_DIRECTIONS_
Restate word for word only the lines running from the one with "At what coordinates" to the end of the data, both ends included. Omit any pictures.

(Stored items)
* * * * * * *
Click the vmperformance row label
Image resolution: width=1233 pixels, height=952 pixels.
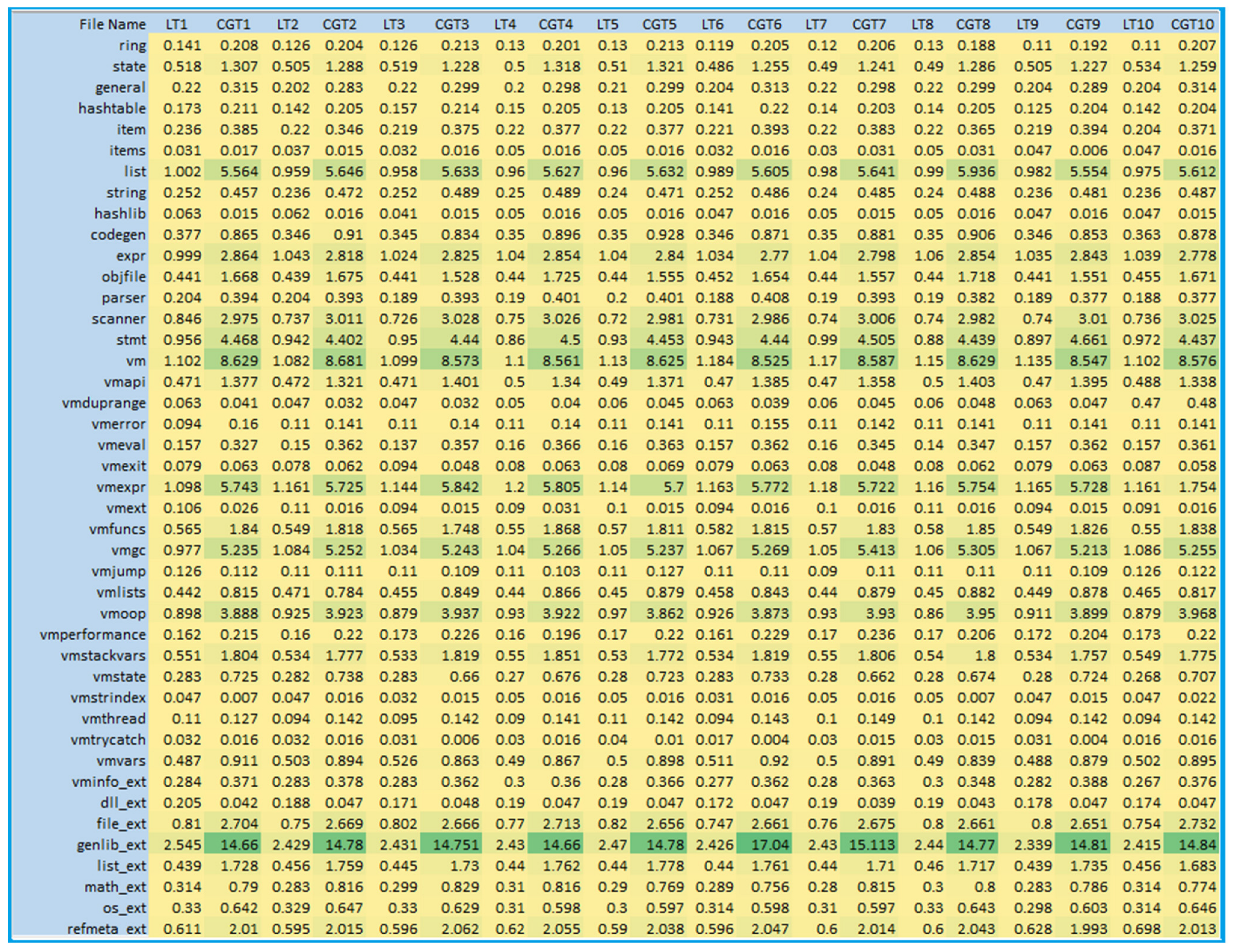[x=93, y=635]
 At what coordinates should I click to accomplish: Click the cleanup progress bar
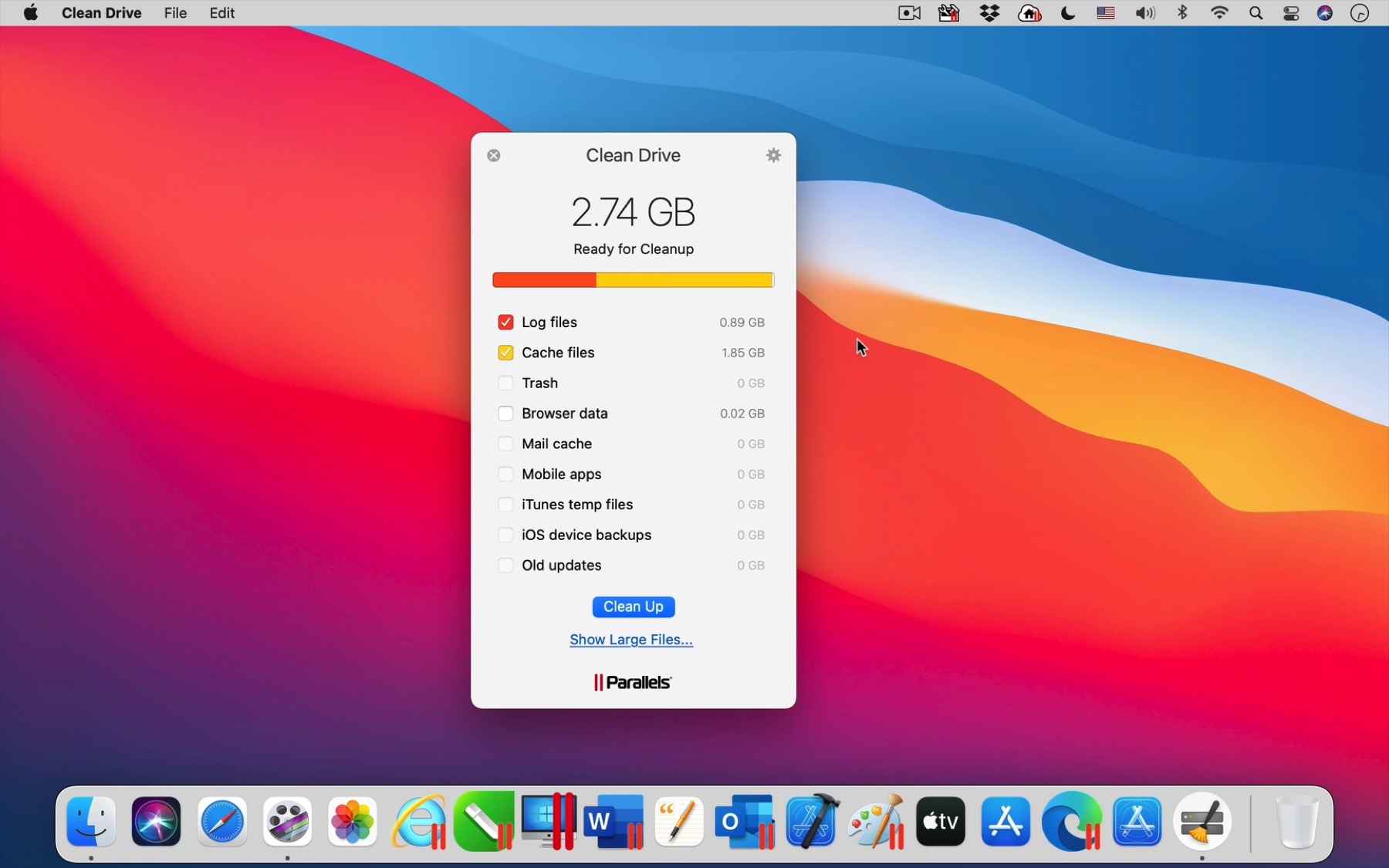point(633,280)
* * * * * * *
_ANSWER SECTION_
 At what coordinates should I click to accomplish: Click the cleanup progress bar
point(633,280)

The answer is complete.